THE FUTURE ASSASSIN SWAPS THEATRICAL GOSSIP WITH A BUSINESS PARTNER. A long, chatty letter written from a hotel lobby while on tour. Booth is by turns playful, gossipy and testy. He begins by apologizing for "this long delay in answering your letters; if you knew better you would not wonder at it, as I avail myself of any excuse to get rid of writing, no matter how I may long to hear from the person to whom I have to write. And I confess I should like to hear from you every day....My second week in Buffalo was so, so. I played 17 nights in Detroit to a good Bus[iness]. After here Monday night, 25th, they count high on me but I am doubtful as to my success. Maggie Mitchel is playing a good engagement here" -- the text then gets a bit jumbled and Booth apologizes: "My dear Joe excuse this as I am standing in the office with about a hundred people about me blowing at a fearful rate. I am not fixed yet, so I cannot go to my room. Yours of the 16th also reached me, in Detroit. It seems that Forrest is always in trouble. I am sorry his bus. is not better, for it is rough to see such trash (as Barney Williams practices on the stage), get the best of the legitimate, but sich is life."

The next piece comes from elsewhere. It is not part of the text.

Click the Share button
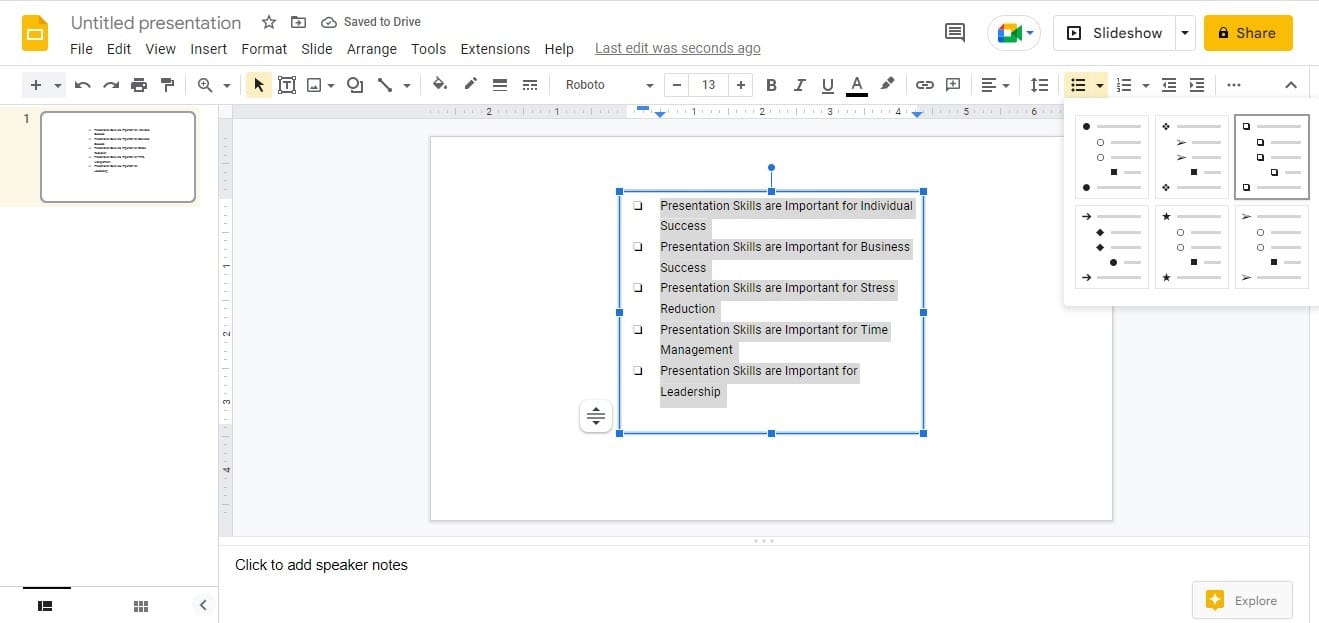1319x623 pixels. pos(1247,32)
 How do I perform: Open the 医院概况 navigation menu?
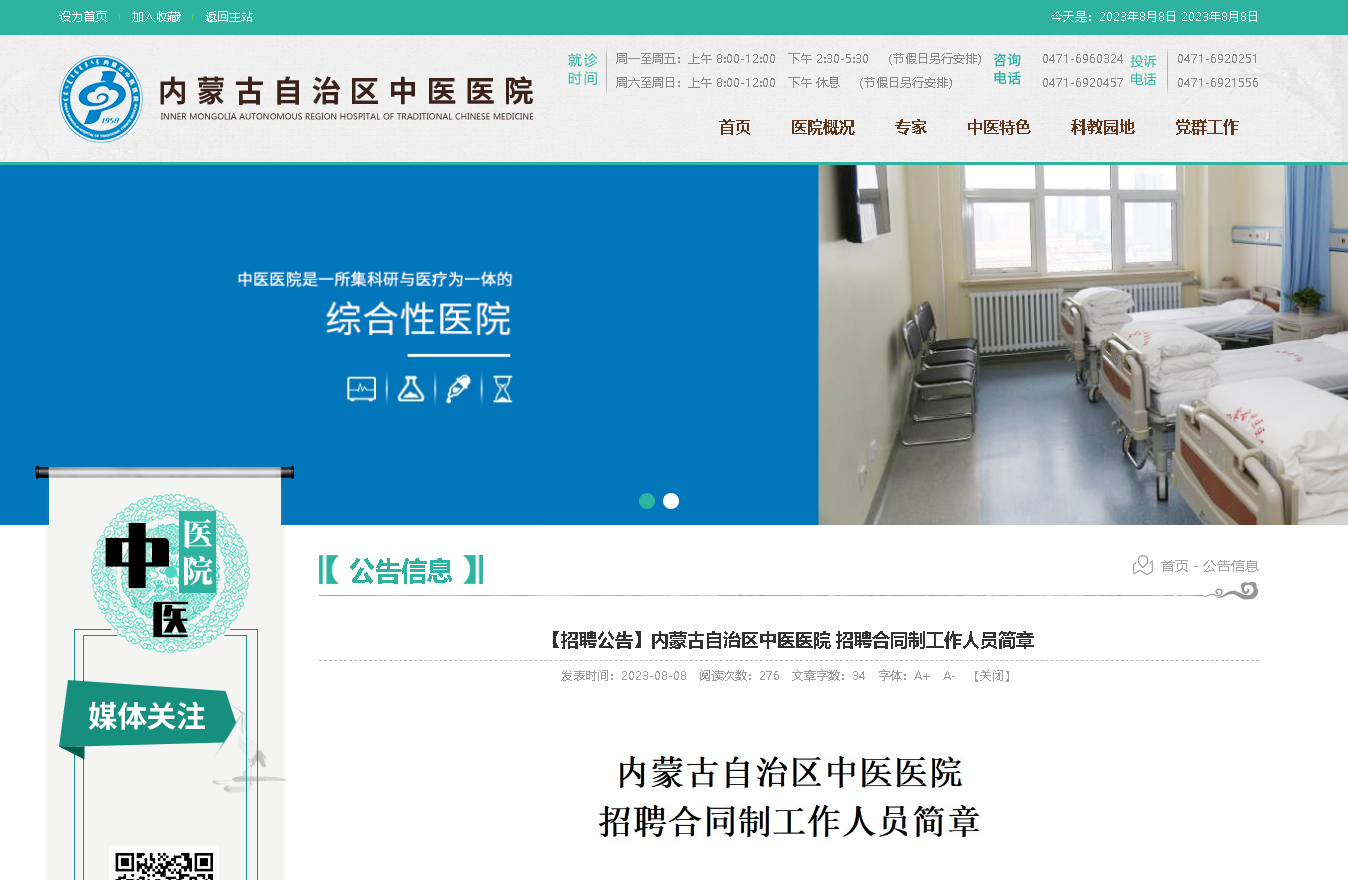coord(822,127)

Famous American actor Edwin Forrest (1806-1872) had been plagued by scandals going back to 1849, when he helped set off a deadly riot between his fans and those of his English rival William C. Macready outside the Astor Place Opera House in New York. Then in the 1850s a messy divorce dragged salacious details of his sex life through open court, and into the columns of a delighted penny press. He was trying a comeback in 1860-61. Maggie Mitchell (1832-1918) was a young sensation on the American stage and one of Lincoln's favorite actresses. Barney Williams (1823-1876) was a minor Irish comic actor who periodically toured the U.S. Booth closes by saying "give my kindest regards to the Bugbe's. Has Mr. B. gone to Cal. yet?...I will write to you more intelligibly the next time..."

He played the Metropolitan Theatre in Buffalo between 28 October and 9 November, performing in Hamlet, Othello, Richard III, Macbeth and Romeo and Juliet. Then came a week in Detroit and a 10-day engagement in Cincinnati that began on 25 November. If the audiences were "so, so" the critics were not. The Cincinnati Commercial declared that "Mr. Booth has caught some of the fire that animated his great father." But as his theatrical income declined throughout the war, Booth pinned his hopes on ventures like the Pennsylvania oil fields in which he and Simonds invested, but these brought scant returns. By 1865, Simonds was loaning Booth money to keep the actor alive. A $500 bequest went (unbeknownst to Simonds) towards buying guns and supplies for the abortive plot to kidnap Lincoln in March. Published in Rhodehamel and Taper, 74-75.